El 15 de junio, la Casa Rosada recordó el Día Nacional del Libro con una imagen elegante y simbólica. Sobre una mesa de madera descansaba un ejemplar de Facundo: Civilización y Barbarie, la obra más conocida de Domingo Faustino Sarmiento. El mensaje era impecable: la lectura como herramienta de educación, conocimiento y construcción nacional.

La fotografía tenía algo de homenaje y algo de declaración de principios. Después de todo, Sarmiento dedicó buena parte de su vida a defender la educación pública, la formación ciudadana y el valor de las instituciones. Difícil encontrar una imagen más apropiada para una fecha dedicada a los libros.

Sin embargo, apenas veinticuatro horas después, otro documento oficial ocupó menos espacio en las redes sociales pero bastante más en la arquitectura institucional argentina.
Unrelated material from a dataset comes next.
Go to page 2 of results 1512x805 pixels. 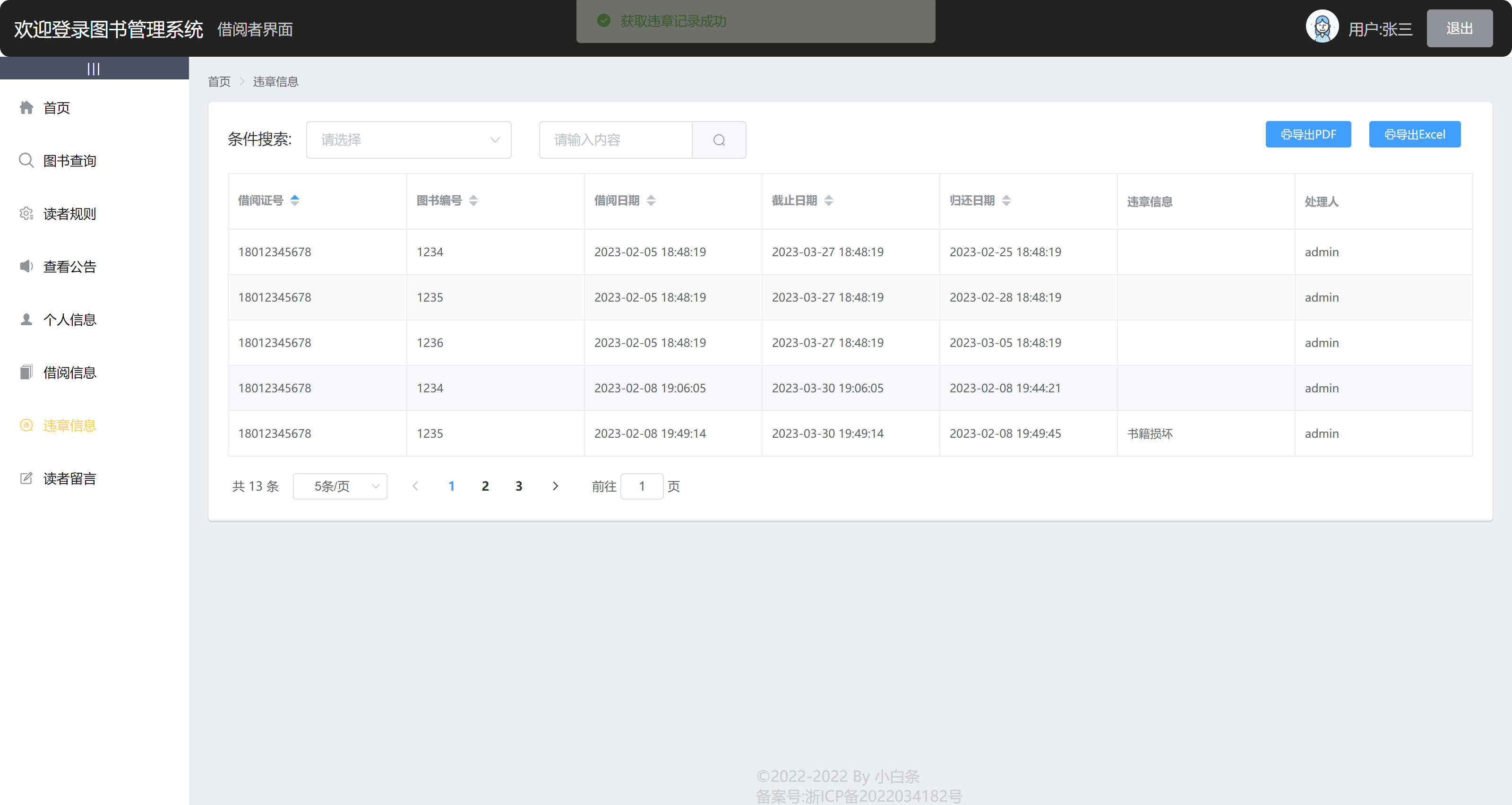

Mediante un nuevo decreto, el Gobierno eliminó diversos mecanismos de transparencia y participación ciudadana en el proceso de selección de candidatos para la Corte Suprema y otros cargos relevantes del sistema judicial.

La explicación oficial habla de modernización, simplificación administrativa y eliminación de trámites considerados redundantes. Según ese criterio, buena parte de los controles previos resultaría innecesaria porque la aprobación final corresponde al Senado. La lógica parece sencilla: si existe una instancia parlamentaria, ¿para qué mantener otras?

Pero precisamente allí aparece el debate. El decreto 222 de 2003 había sido concebido para abrir una ventana de observación pública sobre nombramientos que históricamente se decidían detrás de puertas cerradas. La publicación de antecedentes, la posibilidad de observaciones ciudadanas y la difusión amplia de las postulaciones buscaban aportar transparencia antes de que comenzara la discusión política formal.

Con las nuevas modificaciones, desaparece la obligación de publicar las candidaturas y los antecedentes en diarios de circulación nacional. La información quedará disponible únicamente a través de los canales oficiales del Ministerio de Justicia. Legalmente podrá consultarse; políticamente tendrá una visibilidad mucho menor.

También se elimina la recomendación dirigida al Poder Ejecutivo para considerar criterios de diversidad de género, especialización jurídica y procedencia regional. No se trataba de una obligación jurídica estricta, pero sí de una orientación destinada a reflejar mejor la pluralidad de un país federal y complejo.

El alcance del cambio tampoco se limita a la Corte Suprema. Los nuevos criterios impactarán sobre la designación del Procurador General, del Defensor General de la Nación y de los magistrados de tribunales federales inferiores. Es decir, no se modifica solamente una puerta: se modifica buena parte del edificio.

La historia reciente agrega un matiz incómodo. Desde la creación de aquel sistema en 2003, muy pocos gobiernos intentaron apartarse de él. Mauricio Macri lo hizo inicialmente mediante designaciones por decreto y luego retrocedió para encauzar el procedimiento por los carriles institucionales. Javier Milei ya había tensionado ese esquema con las designaciones en comisión de Ariel Lijo y Manuel García-Mansilla. Ahora ha decidido directamente reescribir las reglas.

Resulta difícil no advertir la ironía. Un día se exhibe Facundo para recordar el valor de los libros. Al siguiente se elimina parte del procedimiento que permitía a los ciudadanos leer, conocer y opinar sobre quienes aspiran a ocupar los cargos más importantes de la Justicia. Quizás el problema no sea la falta de libros. Tal vez sea que algunos capítulos se leen con entusiasmo y otros se prefieren pasar de largo.